Qualtrics is an Experience Management platform used by over 10,000 different brands to gather customer feedback in order to build better products. They have invested heavily in reliability and disaster recovery in order to mitigate the risk of downtime and ensure an always-on customer experience.
Qualtrics uses Gremlin to prepare for disaster recovery so each team can be ready for region failover. Their Resiliency Quality Engineering team, led by Venki Krishnamurthy along with Quality Engineer, Josh Furr, and Technical PM, Catherine Stocker, helped introduce Chaos Engineering into the organization in order to prove disaster recovery plans work as expected, and to meet their overall reliability goals.
We wanted to make sure teams were prepared for scenarios where they couldn't connect to their dependencies, particularly during region evacuation.
In order to achieve their disaster recovery goals with Chaos Engineering, Qualtrics needed an intuitive, enterprise solution that they could easily roll out to dozens of teams. The solution would have to meet their organization’s security requirements and be simple to operate so engineering teams across the organization would trust and use it.

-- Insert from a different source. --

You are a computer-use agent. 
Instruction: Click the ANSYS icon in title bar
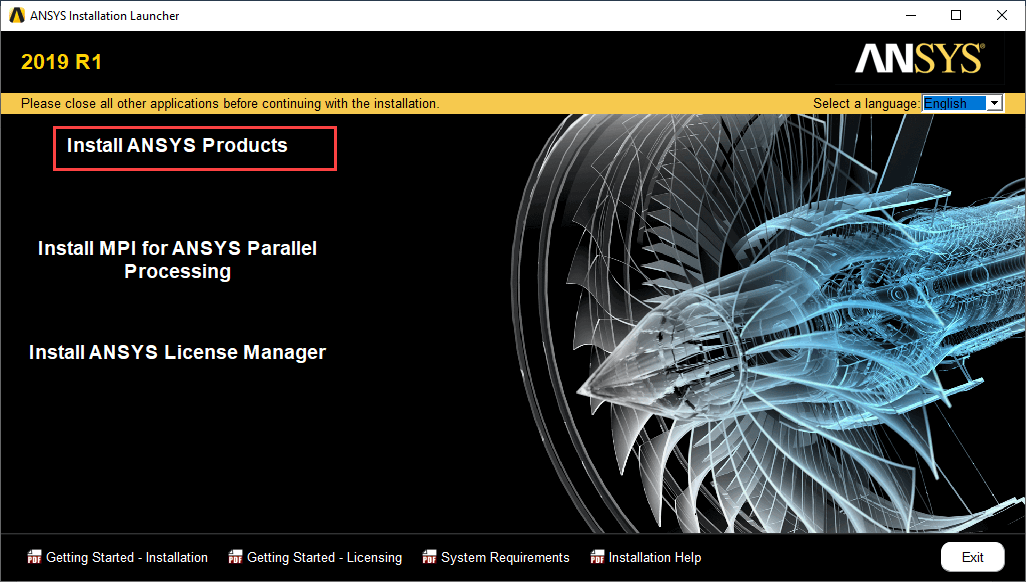point(17,15)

Qualtrics wanted to test how well they could failover to a backup datacenter. Many of their teams run microservices, so a testing failover involves restarting all the dependencies to be sure all the data flows will still work properly inside the new environment.
To save developer time, the QE team looked for the most efficient way to see how their services handle a lost connection to their dependencies in the event of a region evacuation as well as how they handle restarting the connections in the backup data center. The old way involved shutting down services to see the impact, but this can impact dev cycles.

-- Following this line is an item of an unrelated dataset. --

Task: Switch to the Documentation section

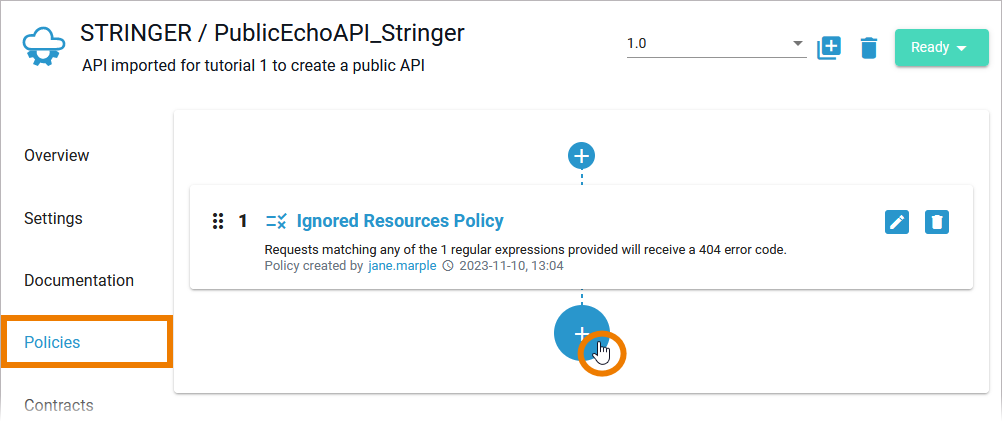Action: (x=79, y=280)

In order to see how teams failover without Gremlin you’d have to shut off a service to everyone and watch what happens
Gremlin makes it simple to blackhole traffic to a dependency without needing to do a full scale hot swap. In preparation for an organizational DR exercise, Qualtrics ran team-by-team dependency tests, saving hundreds of hours of engineering time.
Gremlin allows you to showcase the value of failure testing within just a few hours of usage. This simplicity is what makes the tool so effective. Venki Krishnamurthy
Quality Engineering Manager
The QE team scheduled half an hour with each engineering team to test their dependencies. Using Gremlin’s Blackhole attack, the QE team can simulate dependency failure similar to the real DR, while limiting the blast radius to a single service at a time.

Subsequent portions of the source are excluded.